YOUR TASKS:
1. In the passage below on the Aarhus Convention, what is the Convention's stated aim?
2. List every reference to a numbered or lettered page, paragraph, subparagraph, or regulation that appears in the passage below on the Aarhus Convention.
3. Continue the passage below on the Aarhus Convention from the point where it stops.

PASSAGE PROVIDED: Begin

The Court also held that, in implementing the Aarhus Convention, the specific obligation taken by Ireland as a Member State of the EU:
"requires that the courts approach the interpretation of legislation in implementing the Directive, so far as possible, teleologically, in order to achieve the purpose of the Directive".
The Convention's stated aim is:
"to further the accountability of and transparency in decision-making and to strengthen public support for decisions on the environment".
The Aarhus Guide says at page 54, in reference to the Aarhus Convention, that:
"information covered by subparagraph (b) includes the economic analyses and assumptions used in environmental decision-making, such as cost-benefit analyses. This category establishes the relevance of economic analysis to environmental issues. As economic analyses may have a great impact on whether or not a particular project will go ahead, it is important to be able to examine the thinking that went into them. The quantification of environmental values and the "internalisation" of environmental costs are among the most difficult questions for economists. It is therefore also important to be able to analyse the assumptions behind economic modelling used in environmental decision-making".
The Minister's Guidance says at paragraph 5.2 that:
"Paragraph (e) deals with information on economic analysis used in the context of administrative measures etc. as described in paragraph (c)".
The High Court, in its judgment in Stephen Minch v the Commissioner for Environmental Information [2016] IEHC 9, held that:
"A purposive interpretation of the provisions of Regulation 3(1)(e) suggests that what was intended to be captured thereby were economic analysis or models which informed or were capable of informing either a programme or plan or administrative measure, not merely information which did as a matter of fact actually inform the decision-maker".
The Court found that the information at issue in that case was "part of the thinking that might go into policy choices and could impact on them".

PASSAGE PROVIDED: End
EXERCISE DATA: Begin

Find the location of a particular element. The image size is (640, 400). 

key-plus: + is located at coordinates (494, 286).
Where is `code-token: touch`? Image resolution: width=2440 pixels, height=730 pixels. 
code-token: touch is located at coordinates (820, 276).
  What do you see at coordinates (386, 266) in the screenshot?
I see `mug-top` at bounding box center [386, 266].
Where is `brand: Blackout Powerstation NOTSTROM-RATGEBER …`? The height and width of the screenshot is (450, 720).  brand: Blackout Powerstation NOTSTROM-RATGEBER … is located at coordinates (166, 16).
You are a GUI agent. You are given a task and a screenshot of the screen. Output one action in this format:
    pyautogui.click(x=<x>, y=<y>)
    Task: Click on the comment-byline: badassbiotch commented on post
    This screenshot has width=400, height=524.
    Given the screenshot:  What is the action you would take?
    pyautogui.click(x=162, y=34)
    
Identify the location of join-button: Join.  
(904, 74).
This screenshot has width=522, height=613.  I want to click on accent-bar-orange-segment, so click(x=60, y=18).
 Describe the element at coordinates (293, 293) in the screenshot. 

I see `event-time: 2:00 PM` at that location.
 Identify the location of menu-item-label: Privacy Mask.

EXERCISE DATA: End

ANSWERS TO THIS EXERCISE:
1. Its stated aim is "to further the accountability of and transparency in decision-making and to strengthen public support for decisions on the environment."

2.
page 54
subparagraph (b)
paragraph 5.2
Paragraph (e)
paragraph (c)
Regulation 3(1)(e)

3.
I examined the contents of the withheld information in light of the above, and considered its possible relevance to any environmental decision which EirGrid is likely to make or has already made. I take the view that the information does not have any relevance to such decisions. For example, it does not suggest that unless such insurance cover could be obtained for an acceptable price EirGrid would have to reconsider how (and if) it carried-out its business as transmission system operator. To return to the motoring analogy, it is as if a discussion on the pros and cons of switching insurer was simply about getting the best deal for insurance cover, without any suggestion that the information could lead to a need to change one's driving practices. For this reason, I find that the withheld information is not information on an economic analysis used within the framework of EirGrid's activities as transmission system operator.
Accordingly, I find that it is therefore not environmental information of the type described in paragraph (e) of the definition. As this is my finding, I did not consider the other issues raised in the review.
I find that that the withheld information which is within the scope of the request does not contain environmental information within the meaning of article 3(1) of the AIE Regulations. Accordingly, I find that EirGrid was justified in refusing the request and I affirm its decision.
A party to the appeal or any other person affected by this decision may appeal to the High Court on a point of law from the decision. Such an appeal must be initiated not later than two months after notice of the decision was given to the person bringing the appeal.